Thursday, September 20, 2012

September 2012 - Great Ocean Road

Today I underwent a conversion -- but more of that later.

Up at 4am for the early flight to Melbourne. Cool day, with periods of sunshine and intermittent showers. Europcar provided a Camry Elise - very nice car to drive, making the long legs on the road comfortable. My copilot Suzy (she lives in the navigation program on my mobile phone) has been a faithful companion, efficiently getting me from place to place.

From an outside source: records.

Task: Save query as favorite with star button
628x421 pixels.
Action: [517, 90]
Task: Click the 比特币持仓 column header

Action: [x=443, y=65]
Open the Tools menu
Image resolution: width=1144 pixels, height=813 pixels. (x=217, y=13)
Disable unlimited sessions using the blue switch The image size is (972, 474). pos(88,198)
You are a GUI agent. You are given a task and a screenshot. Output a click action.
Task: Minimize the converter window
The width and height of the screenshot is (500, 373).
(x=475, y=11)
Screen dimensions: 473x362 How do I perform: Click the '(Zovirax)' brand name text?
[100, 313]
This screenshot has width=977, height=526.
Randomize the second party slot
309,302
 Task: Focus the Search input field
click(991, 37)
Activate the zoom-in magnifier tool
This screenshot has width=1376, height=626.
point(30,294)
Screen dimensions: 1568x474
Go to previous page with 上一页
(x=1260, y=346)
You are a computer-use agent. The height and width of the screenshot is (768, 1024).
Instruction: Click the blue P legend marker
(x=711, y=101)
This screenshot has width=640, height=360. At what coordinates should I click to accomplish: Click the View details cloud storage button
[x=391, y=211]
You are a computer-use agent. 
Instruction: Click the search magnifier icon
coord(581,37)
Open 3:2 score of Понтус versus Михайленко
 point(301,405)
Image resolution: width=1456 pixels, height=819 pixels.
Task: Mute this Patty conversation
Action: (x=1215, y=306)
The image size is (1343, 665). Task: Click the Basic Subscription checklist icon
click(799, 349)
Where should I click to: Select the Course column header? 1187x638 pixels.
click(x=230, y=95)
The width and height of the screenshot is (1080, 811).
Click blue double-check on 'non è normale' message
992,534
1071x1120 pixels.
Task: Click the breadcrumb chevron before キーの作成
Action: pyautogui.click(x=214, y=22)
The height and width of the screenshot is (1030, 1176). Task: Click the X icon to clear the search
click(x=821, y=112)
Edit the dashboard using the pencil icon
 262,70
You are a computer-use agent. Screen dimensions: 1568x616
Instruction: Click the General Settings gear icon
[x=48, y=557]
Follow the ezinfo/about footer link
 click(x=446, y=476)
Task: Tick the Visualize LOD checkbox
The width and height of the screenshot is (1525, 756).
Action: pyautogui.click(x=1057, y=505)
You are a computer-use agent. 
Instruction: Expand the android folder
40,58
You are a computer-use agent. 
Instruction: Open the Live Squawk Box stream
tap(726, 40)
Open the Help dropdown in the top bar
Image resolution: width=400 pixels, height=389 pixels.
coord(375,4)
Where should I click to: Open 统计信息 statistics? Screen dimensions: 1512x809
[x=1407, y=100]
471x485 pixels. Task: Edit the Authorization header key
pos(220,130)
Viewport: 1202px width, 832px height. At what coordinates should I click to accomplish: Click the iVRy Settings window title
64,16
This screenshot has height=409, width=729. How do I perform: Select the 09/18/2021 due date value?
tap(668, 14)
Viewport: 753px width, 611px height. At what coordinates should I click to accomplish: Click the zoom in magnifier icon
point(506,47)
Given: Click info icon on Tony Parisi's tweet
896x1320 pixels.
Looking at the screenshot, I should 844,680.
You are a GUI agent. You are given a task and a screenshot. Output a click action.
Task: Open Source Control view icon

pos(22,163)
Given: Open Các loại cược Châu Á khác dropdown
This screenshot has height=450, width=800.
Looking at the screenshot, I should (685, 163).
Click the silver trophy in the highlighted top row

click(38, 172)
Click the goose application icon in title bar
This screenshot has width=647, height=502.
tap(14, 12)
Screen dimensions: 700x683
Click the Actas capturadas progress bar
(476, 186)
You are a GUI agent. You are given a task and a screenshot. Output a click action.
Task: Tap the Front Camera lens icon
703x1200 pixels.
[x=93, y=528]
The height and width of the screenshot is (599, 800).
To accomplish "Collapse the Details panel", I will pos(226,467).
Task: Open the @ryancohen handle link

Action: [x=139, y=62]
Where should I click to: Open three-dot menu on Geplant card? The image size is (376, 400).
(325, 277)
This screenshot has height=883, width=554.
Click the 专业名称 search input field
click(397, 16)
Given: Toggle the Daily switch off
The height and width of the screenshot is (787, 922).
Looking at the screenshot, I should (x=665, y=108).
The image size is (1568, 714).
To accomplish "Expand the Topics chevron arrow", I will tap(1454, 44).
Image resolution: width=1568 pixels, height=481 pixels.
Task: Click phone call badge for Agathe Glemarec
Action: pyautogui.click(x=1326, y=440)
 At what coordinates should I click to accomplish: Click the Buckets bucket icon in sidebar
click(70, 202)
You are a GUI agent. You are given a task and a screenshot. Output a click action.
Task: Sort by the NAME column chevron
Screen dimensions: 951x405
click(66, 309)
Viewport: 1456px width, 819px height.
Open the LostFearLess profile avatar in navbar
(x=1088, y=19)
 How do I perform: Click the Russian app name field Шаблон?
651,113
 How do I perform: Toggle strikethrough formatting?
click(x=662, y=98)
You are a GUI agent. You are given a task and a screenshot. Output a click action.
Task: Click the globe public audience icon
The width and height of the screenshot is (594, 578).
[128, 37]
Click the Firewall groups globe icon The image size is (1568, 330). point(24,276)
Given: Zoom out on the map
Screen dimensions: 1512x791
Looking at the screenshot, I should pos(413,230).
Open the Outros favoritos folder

The Great Ocean Road starts at Torquay, South of Geelong. It is a VERY windy road that mostly hugs the coastline for 240 km. It was originally built by soldiers in the 1920s, and parts of it were a toll road for many years. They still signpost the old toll stations!

Anglesea was first port of call - a nice, brightly painted seaside town that is obviously a popular holiday spot. Smelt there the first of a number of those delightful small town bakeries that are so hard to pass by: fresh sausage rolls and cakes and slices of every kind.

On the way south to Lorne, historic markers remind of the many shipwrecks that dot the coast. Lorne is a popular holiday destination with nice beaches and parks. Here I first noticed the very many homes that have been built clinging to steep cliff faces: no doubt wonderful views, but I am not sure how you get up to many of them. You see these all the way along the ocean road.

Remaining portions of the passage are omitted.